DATASET ENTRIES
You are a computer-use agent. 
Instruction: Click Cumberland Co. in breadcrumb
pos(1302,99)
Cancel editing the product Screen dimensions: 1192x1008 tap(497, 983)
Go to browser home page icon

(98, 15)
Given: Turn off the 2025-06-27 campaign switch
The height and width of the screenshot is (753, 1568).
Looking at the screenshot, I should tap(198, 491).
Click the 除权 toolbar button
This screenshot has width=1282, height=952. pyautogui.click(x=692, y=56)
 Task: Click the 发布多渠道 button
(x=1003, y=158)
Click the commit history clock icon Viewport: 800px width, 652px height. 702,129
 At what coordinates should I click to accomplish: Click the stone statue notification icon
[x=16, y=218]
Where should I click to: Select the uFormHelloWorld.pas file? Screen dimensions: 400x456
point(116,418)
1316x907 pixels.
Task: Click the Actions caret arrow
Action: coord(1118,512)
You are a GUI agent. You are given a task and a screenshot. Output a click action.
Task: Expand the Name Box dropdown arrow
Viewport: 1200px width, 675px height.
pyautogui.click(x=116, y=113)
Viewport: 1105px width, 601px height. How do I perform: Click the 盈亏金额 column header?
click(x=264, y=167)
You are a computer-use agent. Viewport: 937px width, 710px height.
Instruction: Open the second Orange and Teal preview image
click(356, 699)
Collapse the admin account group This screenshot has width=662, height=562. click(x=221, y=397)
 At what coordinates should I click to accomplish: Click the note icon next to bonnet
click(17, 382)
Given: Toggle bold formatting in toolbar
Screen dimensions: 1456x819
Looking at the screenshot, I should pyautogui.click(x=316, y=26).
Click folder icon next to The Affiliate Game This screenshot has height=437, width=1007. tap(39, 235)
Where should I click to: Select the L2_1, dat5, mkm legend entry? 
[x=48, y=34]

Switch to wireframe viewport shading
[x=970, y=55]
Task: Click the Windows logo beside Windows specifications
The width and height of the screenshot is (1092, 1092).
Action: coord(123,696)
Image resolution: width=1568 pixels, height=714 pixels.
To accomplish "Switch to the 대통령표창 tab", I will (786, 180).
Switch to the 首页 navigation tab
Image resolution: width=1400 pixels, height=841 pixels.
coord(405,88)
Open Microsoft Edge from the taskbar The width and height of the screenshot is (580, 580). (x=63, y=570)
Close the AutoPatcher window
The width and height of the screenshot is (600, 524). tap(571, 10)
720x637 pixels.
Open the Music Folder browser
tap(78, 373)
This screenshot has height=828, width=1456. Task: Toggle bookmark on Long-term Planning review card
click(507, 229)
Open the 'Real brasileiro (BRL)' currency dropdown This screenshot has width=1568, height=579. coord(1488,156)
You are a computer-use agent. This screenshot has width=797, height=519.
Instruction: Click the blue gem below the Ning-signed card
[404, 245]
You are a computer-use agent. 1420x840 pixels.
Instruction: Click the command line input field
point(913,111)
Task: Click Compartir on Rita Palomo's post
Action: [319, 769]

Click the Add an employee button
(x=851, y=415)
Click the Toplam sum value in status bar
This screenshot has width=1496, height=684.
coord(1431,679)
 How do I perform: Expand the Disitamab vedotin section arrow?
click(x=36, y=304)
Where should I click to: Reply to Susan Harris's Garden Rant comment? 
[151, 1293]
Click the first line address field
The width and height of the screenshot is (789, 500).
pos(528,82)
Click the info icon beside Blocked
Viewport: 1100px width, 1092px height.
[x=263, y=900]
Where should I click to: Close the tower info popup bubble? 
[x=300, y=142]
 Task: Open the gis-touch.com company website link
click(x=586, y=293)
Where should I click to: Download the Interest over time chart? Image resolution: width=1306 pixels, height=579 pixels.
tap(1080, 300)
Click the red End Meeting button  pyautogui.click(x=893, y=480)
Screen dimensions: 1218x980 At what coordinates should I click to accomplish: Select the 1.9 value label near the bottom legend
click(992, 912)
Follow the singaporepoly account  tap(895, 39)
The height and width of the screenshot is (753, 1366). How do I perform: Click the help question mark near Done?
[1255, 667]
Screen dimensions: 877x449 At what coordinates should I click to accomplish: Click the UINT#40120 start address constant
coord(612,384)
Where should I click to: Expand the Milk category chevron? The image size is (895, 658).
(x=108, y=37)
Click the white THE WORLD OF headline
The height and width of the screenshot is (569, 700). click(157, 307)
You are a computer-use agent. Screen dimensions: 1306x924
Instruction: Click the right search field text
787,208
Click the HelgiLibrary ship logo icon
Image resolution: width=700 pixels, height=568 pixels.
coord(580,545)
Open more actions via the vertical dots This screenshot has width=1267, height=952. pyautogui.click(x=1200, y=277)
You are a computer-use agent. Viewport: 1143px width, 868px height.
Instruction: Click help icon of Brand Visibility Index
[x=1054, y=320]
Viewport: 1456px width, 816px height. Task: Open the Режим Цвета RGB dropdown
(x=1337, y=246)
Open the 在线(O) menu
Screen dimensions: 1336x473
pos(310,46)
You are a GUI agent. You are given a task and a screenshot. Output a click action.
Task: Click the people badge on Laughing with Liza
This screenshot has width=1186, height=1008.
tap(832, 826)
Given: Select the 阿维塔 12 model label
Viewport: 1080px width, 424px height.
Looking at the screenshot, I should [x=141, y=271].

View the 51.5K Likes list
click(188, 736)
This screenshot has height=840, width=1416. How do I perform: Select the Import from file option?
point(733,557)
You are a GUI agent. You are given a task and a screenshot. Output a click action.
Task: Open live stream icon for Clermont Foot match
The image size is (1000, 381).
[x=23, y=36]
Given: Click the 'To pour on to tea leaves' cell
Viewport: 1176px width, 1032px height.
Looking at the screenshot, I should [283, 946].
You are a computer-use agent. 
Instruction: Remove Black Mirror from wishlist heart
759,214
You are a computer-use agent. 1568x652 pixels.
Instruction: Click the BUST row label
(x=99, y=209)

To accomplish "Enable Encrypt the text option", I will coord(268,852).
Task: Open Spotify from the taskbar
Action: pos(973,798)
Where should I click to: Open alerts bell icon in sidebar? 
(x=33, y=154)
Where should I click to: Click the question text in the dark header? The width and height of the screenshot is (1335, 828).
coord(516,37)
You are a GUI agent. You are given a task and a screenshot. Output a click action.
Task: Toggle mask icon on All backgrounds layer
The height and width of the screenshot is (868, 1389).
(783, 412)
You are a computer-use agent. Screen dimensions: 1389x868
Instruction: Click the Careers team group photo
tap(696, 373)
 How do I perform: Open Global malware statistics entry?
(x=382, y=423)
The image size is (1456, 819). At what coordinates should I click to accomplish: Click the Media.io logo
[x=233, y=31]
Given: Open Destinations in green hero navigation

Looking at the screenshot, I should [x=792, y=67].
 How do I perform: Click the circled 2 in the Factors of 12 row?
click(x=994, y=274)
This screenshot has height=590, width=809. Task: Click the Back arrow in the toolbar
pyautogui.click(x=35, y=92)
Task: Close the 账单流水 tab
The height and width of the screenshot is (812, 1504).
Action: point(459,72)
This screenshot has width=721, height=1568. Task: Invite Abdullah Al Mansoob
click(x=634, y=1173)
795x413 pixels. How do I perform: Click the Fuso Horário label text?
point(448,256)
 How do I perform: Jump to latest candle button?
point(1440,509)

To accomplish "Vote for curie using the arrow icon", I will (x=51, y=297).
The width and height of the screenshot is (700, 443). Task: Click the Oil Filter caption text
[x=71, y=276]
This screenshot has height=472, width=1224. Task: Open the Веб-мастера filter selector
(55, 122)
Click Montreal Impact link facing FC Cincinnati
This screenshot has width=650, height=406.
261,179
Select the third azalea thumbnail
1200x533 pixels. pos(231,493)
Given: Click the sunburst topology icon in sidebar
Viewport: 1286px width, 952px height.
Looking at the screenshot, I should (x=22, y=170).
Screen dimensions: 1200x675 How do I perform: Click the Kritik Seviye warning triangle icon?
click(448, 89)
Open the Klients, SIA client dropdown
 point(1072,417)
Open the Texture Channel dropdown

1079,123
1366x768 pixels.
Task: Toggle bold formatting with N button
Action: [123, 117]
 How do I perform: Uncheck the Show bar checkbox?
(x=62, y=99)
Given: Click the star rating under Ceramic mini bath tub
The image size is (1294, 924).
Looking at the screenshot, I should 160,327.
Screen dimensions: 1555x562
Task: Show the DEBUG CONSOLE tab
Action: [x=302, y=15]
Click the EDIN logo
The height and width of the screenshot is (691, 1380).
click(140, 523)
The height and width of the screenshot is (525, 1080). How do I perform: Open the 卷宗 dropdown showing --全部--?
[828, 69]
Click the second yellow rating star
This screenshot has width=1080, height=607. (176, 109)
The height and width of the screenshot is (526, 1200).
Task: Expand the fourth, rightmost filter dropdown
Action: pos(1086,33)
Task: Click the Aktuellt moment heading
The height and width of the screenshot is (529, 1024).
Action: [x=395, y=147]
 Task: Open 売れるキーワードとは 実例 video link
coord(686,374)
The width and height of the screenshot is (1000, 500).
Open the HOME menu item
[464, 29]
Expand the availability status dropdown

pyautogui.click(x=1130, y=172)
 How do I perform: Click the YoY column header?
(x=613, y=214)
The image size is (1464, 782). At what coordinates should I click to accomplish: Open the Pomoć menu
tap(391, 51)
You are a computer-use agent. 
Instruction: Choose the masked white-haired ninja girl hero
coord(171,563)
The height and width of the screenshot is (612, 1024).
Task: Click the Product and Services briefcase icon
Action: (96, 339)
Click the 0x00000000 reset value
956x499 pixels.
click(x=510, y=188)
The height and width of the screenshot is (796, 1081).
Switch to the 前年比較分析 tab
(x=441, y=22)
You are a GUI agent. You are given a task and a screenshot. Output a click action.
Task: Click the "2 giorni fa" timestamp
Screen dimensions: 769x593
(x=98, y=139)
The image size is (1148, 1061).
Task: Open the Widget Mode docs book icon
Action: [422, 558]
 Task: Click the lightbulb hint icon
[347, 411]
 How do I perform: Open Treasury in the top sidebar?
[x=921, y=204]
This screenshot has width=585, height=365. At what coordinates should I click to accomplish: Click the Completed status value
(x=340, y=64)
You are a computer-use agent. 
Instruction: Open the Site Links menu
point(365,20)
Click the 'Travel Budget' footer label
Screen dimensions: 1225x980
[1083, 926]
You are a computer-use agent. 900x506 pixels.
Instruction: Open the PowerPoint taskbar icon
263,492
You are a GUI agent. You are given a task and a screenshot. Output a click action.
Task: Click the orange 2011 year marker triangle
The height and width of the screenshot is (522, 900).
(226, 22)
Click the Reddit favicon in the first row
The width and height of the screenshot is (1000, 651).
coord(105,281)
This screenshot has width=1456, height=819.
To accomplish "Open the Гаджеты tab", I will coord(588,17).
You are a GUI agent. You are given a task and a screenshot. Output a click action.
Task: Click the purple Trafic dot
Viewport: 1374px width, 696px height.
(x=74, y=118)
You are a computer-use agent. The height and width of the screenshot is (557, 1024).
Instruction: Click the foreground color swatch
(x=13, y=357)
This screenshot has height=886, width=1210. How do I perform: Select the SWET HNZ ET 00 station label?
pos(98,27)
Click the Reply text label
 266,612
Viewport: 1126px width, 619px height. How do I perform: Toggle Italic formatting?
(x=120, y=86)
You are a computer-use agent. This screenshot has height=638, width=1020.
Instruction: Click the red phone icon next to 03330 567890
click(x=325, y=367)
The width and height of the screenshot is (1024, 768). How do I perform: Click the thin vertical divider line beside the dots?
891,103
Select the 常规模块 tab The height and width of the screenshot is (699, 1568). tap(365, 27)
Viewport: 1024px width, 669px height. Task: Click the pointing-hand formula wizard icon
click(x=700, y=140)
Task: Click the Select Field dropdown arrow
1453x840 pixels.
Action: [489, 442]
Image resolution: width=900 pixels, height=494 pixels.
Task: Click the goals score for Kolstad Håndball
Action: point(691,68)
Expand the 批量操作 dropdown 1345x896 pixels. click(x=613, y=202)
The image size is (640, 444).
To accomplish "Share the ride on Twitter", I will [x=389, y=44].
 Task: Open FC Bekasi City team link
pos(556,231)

INSTRUCTIONS TO FOLLOW
Transcribe the entries verbatim, beginning at the first line and stopping after the line that contains "Click the commit".

ANSWER BELOW
You are a computer-use agent. 
Instruction: Click Cumberland Co. in breadcrumb
pos(1302,99)
Cancel editing the product Screen dimensions: 1192x1008 tap(497, 983)
Go to browser home page icon

(98, 15)
Given: Turn off the 2025-06-27 campaign switch
The height and width of the screenshot is (753, 1568).
Looking at the screenshot, I should tap(198, 491).
Click the 除权 toolbar button
This screenshot has width=1282, height=952. pyautogui.click(x=692, y=56)
 Task: Click the 发布多渠道 button
(x=1003, y=158)
Click the commit history clock icon Viewport: 800px width, 652px height. 702,129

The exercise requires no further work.